BOZEMAN – A Montana State University ecologist has been awarded a prestigious appointment that will take him to South America to work on a project to help countries meet conservation goals set as part of an international agreement.

Andrew Hansen, professor in the Department of Ecology in MSU's College of Letters and Science, has been awarded the Fulbright-Universidad Nacional de Colombia Distinguished Chair in Biodiversity and Sustainable Development. Awards in the Fulbright Distinguished Chairs Program are viewed as among the most prestigious appointments in the Fulbright Scholar Program.

Hansen said he is thrilled to have received the Fulbright, which will allow him to spend four months at the National University of Colombia in Bogata. There, he will analyze ecosystem data gathered by NASA that could help more than 30 countries keep their commitment to protect biodiversity.

"Most countries around the world signed onto the Convention on Biodiversity in 2010 that identified several conservation targets to be met by 2020, like expanding the protected area coverage and reducing forest degradation and increasing connectivity between protected areas," Hansen said.

Those countries are now developing conservation plans, he said, but they often don't have the information needed to analyze the current conditions of their ecosystem and evaluate the best way to achieve targets and implement their plans. At the same time, NASA has been producing sets of data that could provide that much-needed information.

Hansen is leading a project to get that spatial data into the hands of the policymakers in those countries so they can make informed decisions regarding conservation and biodiversity protection as set out in the convention. The project is a collaboration between NASA Earth Science and the United Nations Development Program, or UNDP, and includes some of the leading remote-sensing and conversation scientists, including the head of the United Nations Biodiversity Development Program who is a co-investigator on the study, Hansen said. Additionally, four labs are represented from the U.S., Canada and Australia.

"We have this extraordinary team to develop the science and work with the countries so they can apply science to this issue and UNDP then will be reporting success in 2020." Hansen said.

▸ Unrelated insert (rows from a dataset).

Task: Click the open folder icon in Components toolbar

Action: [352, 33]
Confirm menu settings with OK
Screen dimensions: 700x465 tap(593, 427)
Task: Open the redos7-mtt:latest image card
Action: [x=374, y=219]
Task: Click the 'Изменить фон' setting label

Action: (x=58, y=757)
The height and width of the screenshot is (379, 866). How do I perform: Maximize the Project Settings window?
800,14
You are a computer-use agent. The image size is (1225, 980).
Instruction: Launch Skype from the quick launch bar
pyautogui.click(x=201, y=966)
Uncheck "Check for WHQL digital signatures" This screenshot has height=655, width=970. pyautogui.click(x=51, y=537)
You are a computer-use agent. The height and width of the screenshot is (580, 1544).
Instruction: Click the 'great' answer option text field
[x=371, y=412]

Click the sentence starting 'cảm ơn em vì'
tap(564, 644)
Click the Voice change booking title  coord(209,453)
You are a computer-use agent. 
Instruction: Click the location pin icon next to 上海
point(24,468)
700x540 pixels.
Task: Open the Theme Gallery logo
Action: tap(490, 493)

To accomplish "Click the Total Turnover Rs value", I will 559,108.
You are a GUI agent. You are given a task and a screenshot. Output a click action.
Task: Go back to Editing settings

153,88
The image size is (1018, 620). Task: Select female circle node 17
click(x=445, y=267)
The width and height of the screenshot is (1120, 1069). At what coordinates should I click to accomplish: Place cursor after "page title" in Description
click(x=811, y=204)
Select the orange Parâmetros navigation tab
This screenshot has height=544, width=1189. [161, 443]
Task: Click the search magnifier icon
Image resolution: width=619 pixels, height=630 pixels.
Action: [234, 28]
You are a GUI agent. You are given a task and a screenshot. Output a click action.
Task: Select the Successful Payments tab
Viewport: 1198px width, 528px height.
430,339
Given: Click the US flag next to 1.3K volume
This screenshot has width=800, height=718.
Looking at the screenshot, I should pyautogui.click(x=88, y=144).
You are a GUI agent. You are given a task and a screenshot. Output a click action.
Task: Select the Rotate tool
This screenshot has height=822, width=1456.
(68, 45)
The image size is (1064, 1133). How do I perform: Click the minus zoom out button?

First, the project will focus on eight countries – Costa Rica, Colombia, Ecuador, Peru, Brazil, the Democratic Republic of Congo, Indonesia and Vietnam – that Hansen said were selected because of their involvement in several international conservation programs and because they are highly dedicated to meeting their conservation goals. After that, the researchers will turn their attention to the more than 30 remaining countries that are part of the agreement.

"It's been very interesting to be interacting with the representatives from these eight countries through three webinars and one face-to-face meeting," Hansen said. "Just in terms of pragmatics, it's remarkably interesting and challenging to work across this range of countries with this diversity of people and languages and cultures and scientific capacities."

Colombia is an ideal location for this work, he said, because the university has field stations at branch campuses around the country that have datasets that are important to the project. Hansen will compare the field station datasets with the ones NASA collected.

"The NASA satellite data layers are global layers, so they've been accuracy-assessed across many countries but not within individual countries in a scientifically valid way," Hansen said. "So, we'll be using the data from the field sites as 'truth' and then assess the extent to which NASA satellite data match those."

The data layers relate to forests, he said, and include canopy cover, canopy height and the time since the last disturbance. There are also data related to "the human footprint," that integrates population density, land-use change and transportation corridors.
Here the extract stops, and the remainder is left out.